Paper Titles & Abstracts
N=2: The Comparative Study of the EU and the US as a Research Programme
Pier Domenico Tortola, Collegio Carlo Alberto
In the past two decades or so scholars on both sides of the Atlantic have witnessed a proliferation of studies comparing the European Union and the United States. Stimulated by the post-Maastricht readings of the EU as a federal polity, these EU-US comparisons have now covered a wide range of topics and questions. Yet by and large this literature still proceeds 'unaware' of itself and of its own distinctive nature as a research agenda. This has so far prevented mutual communication (save for some ritual citations), cumulation and, more importantly, a serious methodological reflection on this comparative enterprise. This paper aims to end this anomaly by presenting a comprehensive analysis and assessment of the EU-US literature. The paper is divided in three parts: the first is a reflection on the methodological basis of EU-US comparisons. After breaking down the traditional N=1 problem into its epistemological and practical aspects, I frame the emergence and growth of the EU-US literature in the context of the EU's 'emancipation' from the latter side of the N=1 problem. Building on this reflection, in the second part I present an original and comprehensive database of 102 published EU-US comparative analyses, and propose a tripartite classification based on the 'theoretical intensity' of the comparisons, i.e. descriptive, conceptual and explanatory work.

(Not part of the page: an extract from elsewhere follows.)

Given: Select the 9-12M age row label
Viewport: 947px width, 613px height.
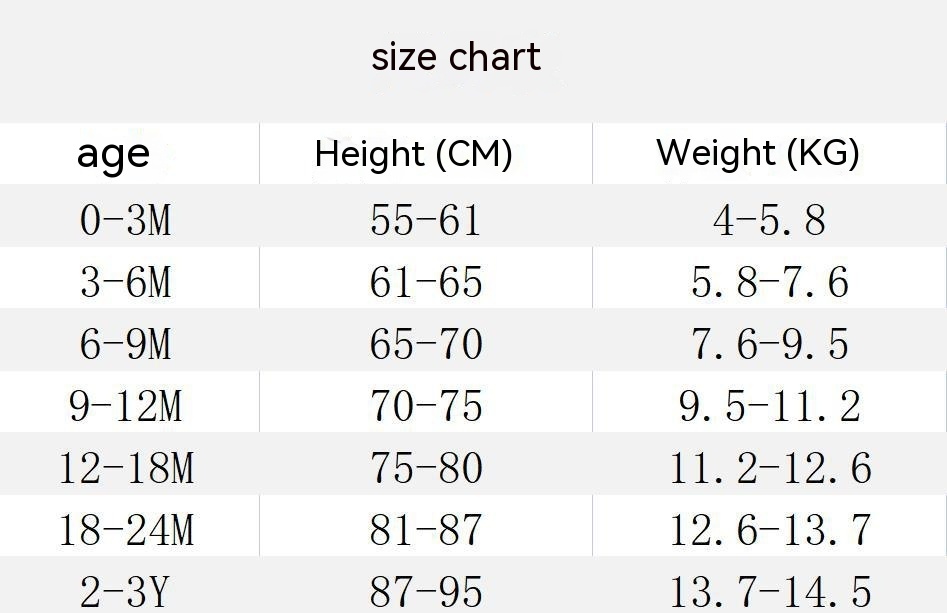Looking at the screenshot, I should [x=126, y=406].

In the third and final section I reflect on future scenarios: after showing the existence of a recent trend towards the 'normalisation' of the EU-US literature as a branch of comparative federalism I propose an alternative road for the development of EU-US studies, in which the theoretical interest for multi-level systems is coupled with an explicitly 'empirical mission' based on the interest in the study of these two specific polities. This 'dual mission', I conclude, should be the core trait of the future EU-US research programme.